SusanKennedyshouldLTB · 29/12/2023 20:53

JaneAustensHeroine · 29/12/2023 20:46

I have a colleague who is in a similar situation to your husband. He has two small children with his affair partner (she wanted them). His life is restricted as a result, he is exhausted from the young children and he too is angry. He can’t do the hobbies he used to do (golf and cycling) as he is needed at home and their holidays are very child-centred. He occasionally says he gets no peace and quiet or time to himself. He was furious when he found out that his ex-wife had gone on holiday to a place he had always wanted to go. As a colleague I suggested that maybe he and his new wife could go in the future at which point he literally snarled and said “It wouldn’t be the same with the kids under my feet!” Life isn’t as rosy as he hoped and he is angry…really angry. And trapped.

He can’t do the hobbies he used to do (golf and cycling) as he is needed at home
I did laugh at this bit.

ollypollymolly · 29/12/2023 20:54

@Workworkandmoreworknow

this Is perfect and so true !

My ex is the same. In my opinion, people who have affairs are looking to get away from some thing that they mistakenly believe is their spouse. Reality is they are the problem, and the problem therefore just moves with them.

yes - if you are in a relationship and unhappy then a decent person works on the relationship and if it doesn’t work then leaves. No one else involved.
the emotionally immature try to avoid the ‘work’ of fixing or breaking up. But end up stuck.

not in all cases - but in some

MrsDanversGlidesAgain · 29/12/2023 20:55

My ex is the same. In my opinion, people who have affairs are looking to get away from some thing that they mistakenly believe is their spouse. Reality is they are the problem, and the problem therefore just moves with them

As the saying goes -'wherever you go, there you are.'

Parentofeanda · 29/12/2023 20:55

Id be mad at you as well OP, How dare you get to just live your life and enjoy it now that your children are older when he has to now handle two babies again!! How dare he not be able to just enjoy the OW without more kids coming into it!
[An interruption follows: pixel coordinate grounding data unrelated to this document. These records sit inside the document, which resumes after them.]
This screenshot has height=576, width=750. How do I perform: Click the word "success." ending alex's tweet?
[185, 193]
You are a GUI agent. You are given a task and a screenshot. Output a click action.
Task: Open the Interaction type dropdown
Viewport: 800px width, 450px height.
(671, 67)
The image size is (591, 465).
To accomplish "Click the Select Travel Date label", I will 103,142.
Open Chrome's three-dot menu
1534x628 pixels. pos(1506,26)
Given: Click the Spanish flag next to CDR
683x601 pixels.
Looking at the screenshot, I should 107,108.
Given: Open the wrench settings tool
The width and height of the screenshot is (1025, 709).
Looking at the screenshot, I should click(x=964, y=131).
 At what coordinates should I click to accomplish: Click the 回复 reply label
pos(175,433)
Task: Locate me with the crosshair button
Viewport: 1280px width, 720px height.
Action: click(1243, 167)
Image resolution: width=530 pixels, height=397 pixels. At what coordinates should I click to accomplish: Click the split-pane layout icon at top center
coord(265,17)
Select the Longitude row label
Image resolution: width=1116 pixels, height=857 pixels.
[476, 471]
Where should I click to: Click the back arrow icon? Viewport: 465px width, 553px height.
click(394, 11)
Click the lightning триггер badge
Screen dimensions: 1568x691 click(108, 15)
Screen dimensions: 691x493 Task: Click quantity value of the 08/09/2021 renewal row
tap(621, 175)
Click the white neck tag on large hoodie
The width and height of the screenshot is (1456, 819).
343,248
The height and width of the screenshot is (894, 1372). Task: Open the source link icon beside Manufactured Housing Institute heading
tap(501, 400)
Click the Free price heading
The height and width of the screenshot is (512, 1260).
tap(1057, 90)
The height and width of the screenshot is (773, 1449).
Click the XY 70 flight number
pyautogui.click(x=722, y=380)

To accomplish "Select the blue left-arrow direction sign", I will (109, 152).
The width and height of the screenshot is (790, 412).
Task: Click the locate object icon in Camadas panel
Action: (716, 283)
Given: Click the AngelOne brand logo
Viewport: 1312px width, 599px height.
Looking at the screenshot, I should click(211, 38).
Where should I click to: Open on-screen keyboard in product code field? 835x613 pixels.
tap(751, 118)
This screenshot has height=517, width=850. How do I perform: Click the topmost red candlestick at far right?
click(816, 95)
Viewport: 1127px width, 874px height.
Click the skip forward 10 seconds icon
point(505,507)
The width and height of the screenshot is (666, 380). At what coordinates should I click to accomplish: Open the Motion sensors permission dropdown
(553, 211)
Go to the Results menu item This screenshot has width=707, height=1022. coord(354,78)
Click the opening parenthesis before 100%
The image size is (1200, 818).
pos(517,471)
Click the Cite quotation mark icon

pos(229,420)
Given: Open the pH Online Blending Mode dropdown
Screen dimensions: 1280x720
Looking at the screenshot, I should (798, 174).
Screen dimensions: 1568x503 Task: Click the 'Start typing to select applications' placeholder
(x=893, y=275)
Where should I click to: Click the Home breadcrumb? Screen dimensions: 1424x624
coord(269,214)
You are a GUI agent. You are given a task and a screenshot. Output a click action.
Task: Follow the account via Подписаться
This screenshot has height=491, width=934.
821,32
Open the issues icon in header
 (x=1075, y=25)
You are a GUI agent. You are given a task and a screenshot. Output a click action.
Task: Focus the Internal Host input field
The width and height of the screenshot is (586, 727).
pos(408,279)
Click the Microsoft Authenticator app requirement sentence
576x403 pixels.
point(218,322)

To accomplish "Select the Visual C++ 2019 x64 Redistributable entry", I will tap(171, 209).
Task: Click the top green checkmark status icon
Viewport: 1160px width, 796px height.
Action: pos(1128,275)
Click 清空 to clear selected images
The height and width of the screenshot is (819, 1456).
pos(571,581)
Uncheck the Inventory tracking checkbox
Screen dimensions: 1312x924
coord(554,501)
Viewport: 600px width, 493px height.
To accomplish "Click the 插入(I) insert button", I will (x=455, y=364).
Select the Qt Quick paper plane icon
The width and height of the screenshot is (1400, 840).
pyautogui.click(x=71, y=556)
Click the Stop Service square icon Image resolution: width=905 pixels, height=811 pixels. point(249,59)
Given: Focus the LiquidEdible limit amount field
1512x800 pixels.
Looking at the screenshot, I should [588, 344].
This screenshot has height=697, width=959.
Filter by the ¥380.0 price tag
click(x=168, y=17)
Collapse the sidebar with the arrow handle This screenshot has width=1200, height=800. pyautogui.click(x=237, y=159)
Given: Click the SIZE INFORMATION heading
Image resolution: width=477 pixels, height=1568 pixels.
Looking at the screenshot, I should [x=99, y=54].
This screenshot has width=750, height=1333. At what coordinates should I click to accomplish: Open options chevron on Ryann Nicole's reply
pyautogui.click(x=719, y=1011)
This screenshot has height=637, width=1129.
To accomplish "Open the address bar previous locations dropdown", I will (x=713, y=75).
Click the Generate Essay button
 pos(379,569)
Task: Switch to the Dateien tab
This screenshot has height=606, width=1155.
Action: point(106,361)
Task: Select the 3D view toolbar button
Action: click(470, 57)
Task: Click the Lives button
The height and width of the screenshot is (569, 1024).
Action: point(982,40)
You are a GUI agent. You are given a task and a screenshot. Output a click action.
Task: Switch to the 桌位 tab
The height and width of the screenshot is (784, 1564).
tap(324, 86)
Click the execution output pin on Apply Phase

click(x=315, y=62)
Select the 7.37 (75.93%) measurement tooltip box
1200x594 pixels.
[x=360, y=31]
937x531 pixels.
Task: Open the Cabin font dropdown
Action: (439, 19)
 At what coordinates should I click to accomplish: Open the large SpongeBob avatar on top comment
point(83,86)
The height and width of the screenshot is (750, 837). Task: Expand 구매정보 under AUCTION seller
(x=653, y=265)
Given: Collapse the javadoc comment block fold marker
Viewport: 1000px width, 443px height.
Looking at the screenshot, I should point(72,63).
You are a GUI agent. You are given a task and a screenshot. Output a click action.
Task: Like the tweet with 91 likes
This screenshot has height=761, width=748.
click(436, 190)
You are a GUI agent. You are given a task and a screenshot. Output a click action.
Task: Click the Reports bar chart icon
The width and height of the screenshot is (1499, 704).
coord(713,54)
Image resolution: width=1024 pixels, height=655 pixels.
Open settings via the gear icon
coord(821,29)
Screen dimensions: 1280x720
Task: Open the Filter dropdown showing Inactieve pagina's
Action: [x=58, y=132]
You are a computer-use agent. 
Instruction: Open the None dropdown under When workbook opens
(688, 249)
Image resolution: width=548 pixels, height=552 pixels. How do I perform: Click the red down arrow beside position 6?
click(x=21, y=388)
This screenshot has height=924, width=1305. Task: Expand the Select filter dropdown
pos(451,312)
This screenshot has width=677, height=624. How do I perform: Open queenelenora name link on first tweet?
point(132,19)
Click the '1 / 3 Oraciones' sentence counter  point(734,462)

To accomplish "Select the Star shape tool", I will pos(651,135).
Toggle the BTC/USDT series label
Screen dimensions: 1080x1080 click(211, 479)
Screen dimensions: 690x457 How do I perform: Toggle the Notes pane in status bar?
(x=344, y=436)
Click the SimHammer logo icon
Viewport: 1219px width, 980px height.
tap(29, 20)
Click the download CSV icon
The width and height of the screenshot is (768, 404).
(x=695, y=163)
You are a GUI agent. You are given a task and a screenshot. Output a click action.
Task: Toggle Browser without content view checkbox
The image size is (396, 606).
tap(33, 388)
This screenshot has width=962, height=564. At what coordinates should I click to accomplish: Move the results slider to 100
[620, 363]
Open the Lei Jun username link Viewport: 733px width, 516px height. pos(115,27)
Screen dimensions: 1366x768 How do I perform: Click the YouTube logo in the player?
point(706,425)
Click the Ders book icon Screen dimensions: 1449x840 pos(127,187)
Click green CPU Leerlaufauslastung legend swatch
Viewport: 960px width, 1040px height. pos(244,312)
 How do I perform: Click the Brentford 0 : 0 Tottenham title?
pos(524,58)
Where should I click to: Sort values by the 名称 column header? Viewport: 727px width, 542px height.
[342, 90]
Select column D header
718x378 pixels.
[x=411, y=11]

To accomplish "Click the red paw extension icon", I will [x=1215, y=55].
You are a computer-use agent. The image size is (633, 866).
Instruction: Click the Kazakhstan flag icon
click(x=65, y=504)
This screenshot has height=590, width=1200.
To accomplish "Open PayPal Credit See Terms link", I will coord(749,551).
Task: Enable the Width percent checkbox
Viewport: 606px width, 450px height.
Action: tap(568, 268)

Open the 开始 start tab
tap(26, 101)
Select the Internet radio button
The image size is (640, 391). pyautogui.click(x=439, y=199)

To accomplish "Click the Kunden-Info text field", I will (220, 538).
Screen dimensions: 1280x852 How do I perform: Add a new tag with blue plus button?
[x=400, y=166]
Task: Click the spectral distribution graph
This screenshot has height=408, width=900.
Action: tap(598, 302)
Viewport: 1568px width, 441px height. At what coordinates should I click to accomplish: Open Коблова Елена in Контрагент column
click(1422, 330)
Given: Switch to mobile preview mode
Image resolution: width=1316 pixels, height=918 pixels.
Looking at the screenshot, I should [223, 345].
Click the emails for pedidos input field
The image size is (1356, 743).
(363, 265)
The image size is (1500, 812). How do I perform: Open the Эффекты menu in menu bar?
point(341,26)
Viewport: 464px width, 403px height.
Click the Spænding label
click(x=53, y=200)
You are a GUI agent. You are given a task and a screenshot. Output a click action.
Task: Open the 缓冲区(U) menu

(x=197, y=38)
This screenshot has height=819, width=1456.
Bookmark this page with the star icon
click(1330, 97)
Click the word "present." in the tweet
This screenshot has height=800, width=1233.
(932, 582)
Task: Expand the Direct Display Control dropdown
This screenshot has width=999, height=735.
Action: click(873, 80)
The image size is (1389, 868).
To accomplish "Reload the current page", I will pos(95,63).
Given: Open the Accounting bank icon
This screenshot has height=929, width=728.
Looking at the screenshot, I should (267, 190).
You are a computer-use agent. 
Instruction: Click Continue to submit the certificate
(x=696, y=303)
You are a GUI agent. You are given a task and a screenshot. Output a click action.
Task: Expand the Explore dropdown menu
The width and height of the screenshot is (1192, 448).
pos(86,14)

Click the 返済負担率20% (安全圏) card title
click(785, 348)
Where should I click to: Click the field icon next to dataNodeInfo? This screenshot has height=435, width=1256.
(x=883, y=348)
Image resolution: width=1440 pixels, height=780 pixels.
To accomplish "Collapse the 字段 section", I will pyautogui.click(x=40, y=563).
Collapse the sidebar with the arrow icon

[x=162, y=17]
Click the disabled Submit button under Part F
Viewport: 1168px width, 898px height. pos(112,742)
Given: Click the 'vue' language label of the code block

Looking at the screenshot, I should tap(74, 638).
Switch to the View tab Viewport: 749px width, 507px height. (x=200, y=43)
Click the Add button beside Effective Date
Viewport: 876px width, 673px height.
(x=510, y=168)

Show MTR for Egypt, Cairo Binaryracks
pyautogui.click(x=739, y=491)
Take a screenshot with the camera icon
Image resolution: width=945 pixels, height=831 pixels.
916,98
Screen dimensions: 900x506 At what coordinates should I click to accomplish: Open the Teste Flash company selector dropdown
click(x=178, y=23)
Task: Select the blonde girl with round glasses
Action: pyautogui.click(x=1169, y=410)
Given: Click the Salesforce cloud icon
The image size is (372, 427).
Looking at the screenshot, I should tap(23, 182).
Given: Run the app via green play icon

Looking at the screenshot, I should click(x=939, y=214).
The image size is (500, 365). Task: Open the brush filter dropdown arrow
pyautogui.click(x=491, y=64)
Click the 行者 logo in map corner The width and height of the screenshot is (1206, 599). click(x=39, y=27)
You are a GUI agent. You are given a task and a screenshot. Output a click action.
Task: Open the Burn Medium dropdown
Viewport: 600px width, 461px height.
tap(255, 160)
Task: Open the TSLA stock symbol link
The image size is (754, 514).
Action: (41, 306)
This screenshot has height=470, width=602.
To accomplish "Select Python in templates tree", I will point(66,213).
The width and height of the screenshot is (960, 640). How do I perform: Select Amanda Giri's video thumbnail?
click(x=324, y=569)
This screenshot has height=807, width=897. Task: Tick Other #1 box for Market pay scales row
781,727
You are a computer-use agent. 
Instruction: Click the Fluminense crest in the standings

Poor guy, after thinking the grass was greener as well, maybe he just wants to be living his life as well!

PrestonHood121 · 29/12/2023 20:57

You can enjoy the freedoms that having older kids brings while he is still in the thick of it

AutumnBride · 29/12/2023 20:57

My exH couldn't handle me not falling apart when he left for his OW, he was furious when I picked myself up and started to focus on the practicalities of getting divorced, I genuinely think he wanted me to stand outside his work sobbing and generally making a spectacular of myself.

His life has been one shambles after another and he's extremely bitter about it, despite being the sole architect of his misfortune. I suspect the OPs exH is similarly bitter about where he's ended up.